[Dataset items]
:::
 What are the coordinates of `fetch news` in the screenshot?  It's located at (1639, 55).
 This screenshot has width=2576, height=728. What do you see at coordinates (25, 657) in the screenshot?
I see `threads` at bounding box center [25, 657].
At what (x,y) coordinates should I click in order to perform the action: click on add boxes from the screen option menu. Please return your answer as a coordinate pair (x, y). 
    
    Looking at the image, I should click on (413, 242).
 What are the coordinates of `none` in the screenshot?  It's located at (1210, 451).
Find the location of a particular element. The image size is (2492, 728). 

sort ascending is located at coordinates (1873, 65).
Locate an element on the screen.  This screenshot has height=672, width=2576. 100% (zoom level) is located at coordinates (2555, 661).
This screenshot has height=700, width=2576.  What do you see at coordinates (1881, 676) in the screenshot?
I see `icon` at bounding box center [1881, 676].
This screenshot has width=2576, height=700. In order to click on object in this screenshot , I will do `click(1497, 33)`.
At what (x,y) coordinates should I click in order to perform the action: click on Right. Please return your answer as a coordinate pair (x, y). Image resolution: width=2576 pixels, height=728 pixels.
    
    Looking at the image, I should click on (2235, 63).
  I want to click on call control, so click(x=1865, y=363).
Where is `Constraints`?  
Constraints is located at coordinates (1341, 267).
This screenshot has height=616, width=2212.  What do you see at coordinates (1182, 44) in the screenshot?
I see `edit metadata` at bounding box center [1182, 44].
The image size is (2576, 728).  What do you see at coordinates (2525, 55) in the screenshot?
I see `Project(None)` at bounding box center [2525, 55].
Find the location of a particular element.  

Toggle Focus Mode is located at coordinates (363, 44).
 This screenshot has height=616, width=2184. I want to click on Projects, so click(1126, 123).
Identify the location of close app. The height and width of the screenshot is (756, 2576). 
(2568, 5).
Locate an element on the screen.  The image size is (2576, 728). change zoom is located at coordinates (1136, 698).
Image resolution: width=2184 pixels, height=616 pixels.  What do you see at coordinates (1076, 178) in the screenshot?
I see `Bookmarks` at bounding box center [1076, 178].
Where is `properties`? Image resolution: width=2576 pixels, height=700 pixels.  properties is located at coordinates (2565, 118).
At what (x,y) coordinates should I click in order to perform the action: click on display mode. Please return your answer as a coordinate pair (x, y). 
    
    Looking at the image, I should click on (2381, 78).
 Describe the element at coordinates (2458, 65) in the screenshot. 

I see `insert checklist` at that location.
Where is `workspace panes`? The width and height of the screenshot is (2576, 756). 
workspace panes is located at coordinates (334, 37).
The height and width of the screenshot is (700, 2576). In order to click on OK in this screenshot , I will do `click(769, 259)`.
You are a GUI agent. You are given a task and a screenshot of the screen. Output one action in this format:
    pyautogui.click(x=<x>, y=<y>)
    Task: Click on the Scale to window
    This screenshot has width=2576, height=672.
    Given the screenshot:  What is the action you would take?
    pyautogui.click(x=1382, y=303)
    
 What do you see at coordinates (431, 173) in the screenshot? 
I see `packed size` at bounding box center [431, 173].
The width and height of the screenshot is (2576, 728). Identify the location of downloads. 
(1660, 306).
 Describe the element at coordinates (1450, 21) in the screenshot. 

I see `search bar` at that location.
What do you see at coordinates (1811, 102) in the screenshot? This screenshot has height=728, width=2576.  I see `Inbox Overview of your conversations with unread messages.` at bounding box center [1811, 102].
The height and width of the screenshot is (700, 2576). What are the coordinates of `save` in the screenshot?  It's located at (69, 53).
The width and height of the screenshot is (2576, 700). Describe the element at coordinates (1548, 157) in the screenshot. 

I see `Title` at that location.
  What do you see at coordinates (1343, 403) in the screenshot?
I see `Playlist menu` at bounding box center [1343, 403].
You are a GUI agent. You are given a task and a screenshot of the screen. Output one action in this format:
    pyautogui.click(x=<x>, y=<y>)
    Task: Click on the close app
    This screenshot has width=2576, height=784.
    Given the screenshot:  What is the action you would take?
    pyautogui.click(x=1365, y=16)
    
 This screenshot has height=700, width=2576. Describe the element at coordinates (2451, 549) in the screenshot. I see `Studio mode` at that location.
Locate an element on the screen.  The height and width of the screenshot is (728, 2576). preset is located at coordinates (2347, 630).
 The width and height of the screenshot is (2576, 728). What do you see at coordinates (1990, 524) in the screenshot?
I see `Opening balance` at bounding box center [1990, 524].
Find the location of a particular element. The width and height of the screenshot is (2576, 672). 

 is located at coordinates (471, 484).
:::
> **Problem to work on**
Copy the records above verbatim, beginning with the line containing "is (2576, 756)." and ending after the line containing "The height and width of the screenshot is (700, 2576). In".

> **Exercise response**
Where is `workspace panes`? The width and height of the screenshot is (2576, 756). 
workspace panes is located at coordinates (334, 37).
The height and width of the screenshot is (700, 2576). In order to click on OK in this screenshot , I will do `click(769, 259)`.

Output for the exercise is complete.